Dropping Features Early: Smart, Time Saving and Efficient or Amateur, Bad Practice and Lazy?
Co-Founder, CEO & CTO
One of the more suprising features of Kortical for many data scientists is that it offers to drop columns out of the box. The challenge comes from the fact that many of the ways people might try to approach this, don't actually work and so are considered bad practice. Some people might not have heard of Kortical yet and so have a healthy dose of skepticism when we say don't worry we've cracked it, trust us.
What follows is a worked example of the approaches people have assumed we've taken why they don't work and our actual approach, which saves time and helps make better models.
Creating the dataset
First we create a dataset where we have column interactions that predict the target but are individually uncorrelated to the target.

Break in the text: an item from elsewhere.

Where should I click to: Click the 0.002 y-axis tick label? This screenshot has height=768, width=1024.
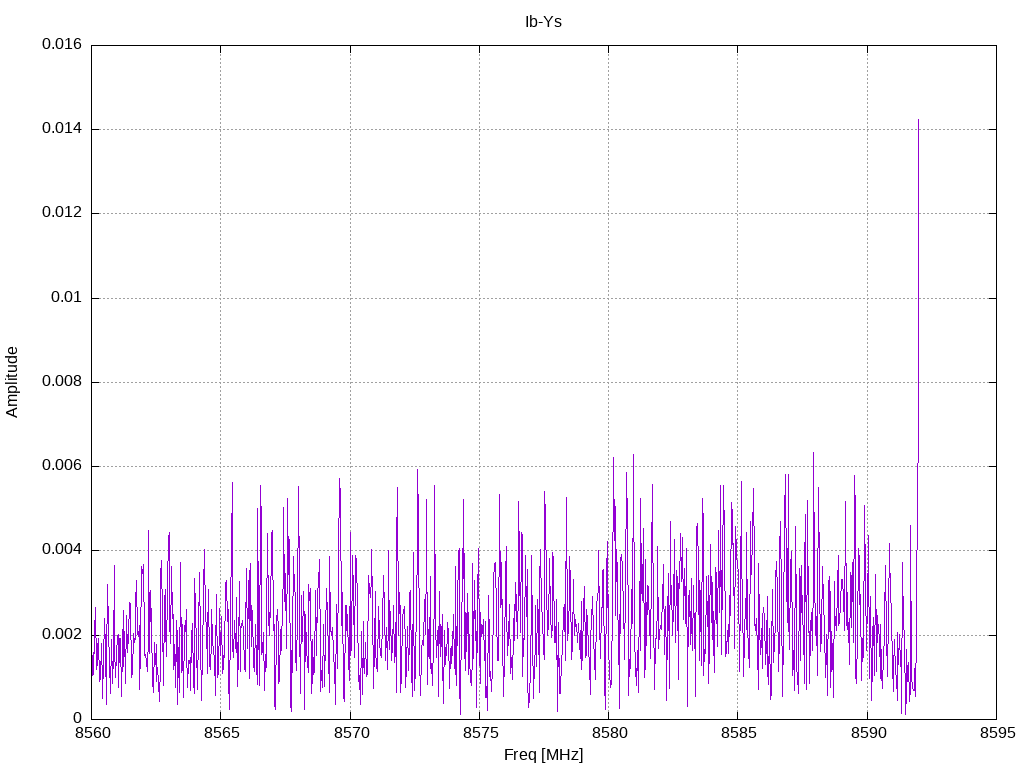coord(61,634)
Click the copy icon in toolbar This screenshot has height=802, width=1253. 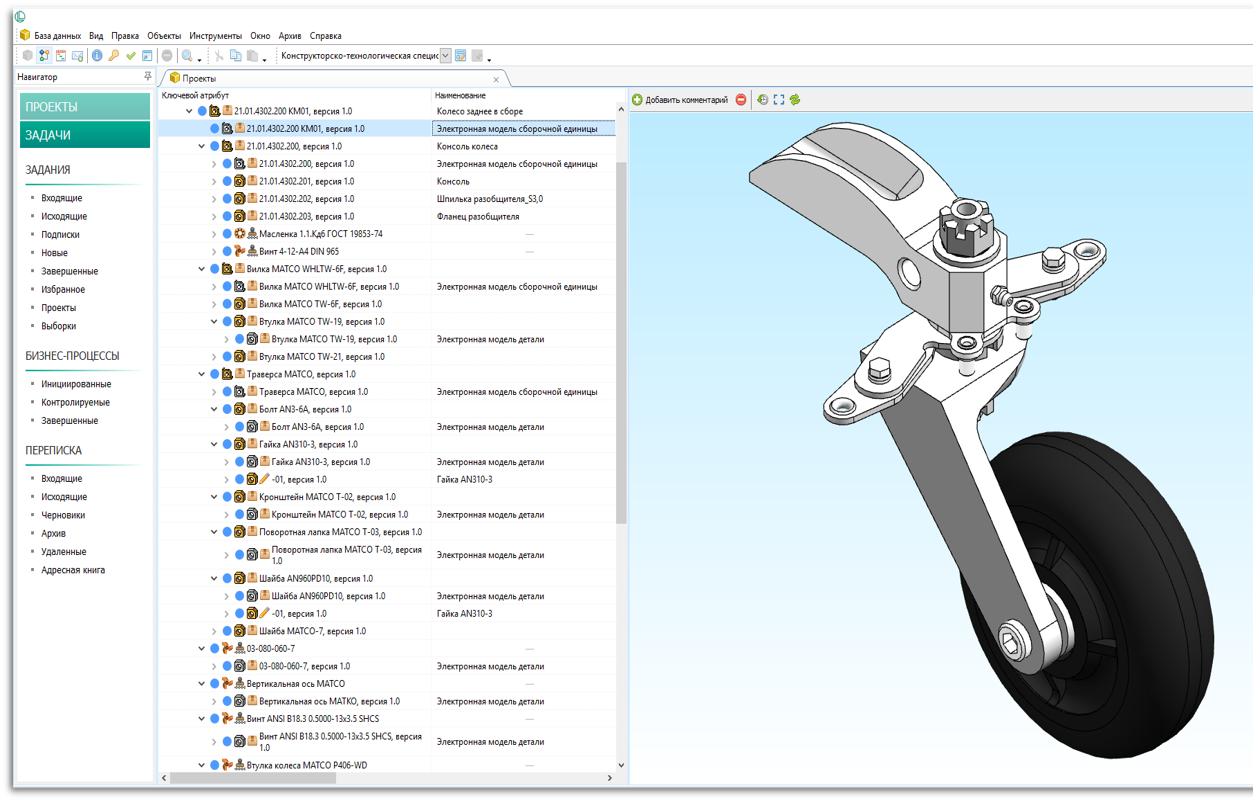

This can be accomplished simply by using XOR. So now XOR and A combined predict the Target and B and C are noise but all of the columns have the same profile as noise.
We also add a little noise to the target to make it a bit closer to what we'd tend to see in the real world.
import pandas as pd
import numpy as np
import seaborn as sns
import matplotlib.pyplot as plt
from sklearn.ensemble import RandomForestClassifier
np.random.seed(0)
num_rows = 20000
df = pd.DataFrame({
'A': np.random.randint(0, 2, num_rows),
'B': np.random.randint(0, 2, num_rows),
'C': np.random.uniform(size=num_rows),
'Target': np.random.randint(0, 2, num_rows)
})
df['XOR'] = df.apply(lambda row: int(row['A']) ^ int(row['Target']), axis=1)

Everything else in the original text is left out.